**PROBLEM TO WORK ON**
Your answer should be the lines of the material that include the word "Image".

**DATASET ENTRIES**

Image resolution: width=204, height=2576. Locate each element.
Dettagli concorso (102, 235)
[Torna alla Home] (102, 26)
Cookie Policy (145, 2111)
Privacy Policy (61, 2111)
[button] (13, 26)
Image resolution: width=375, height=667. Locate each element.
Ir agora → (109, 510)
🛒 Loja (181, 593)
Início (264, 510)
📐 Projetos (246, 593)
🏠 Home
==
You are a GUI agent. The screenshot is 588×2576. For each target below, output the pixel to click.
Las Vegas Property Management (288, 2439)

**COMPLETED TASK**
Image resolution: width=204, height=2576. Locate each element.
Image resolution: width=375, height=667. Locate each element.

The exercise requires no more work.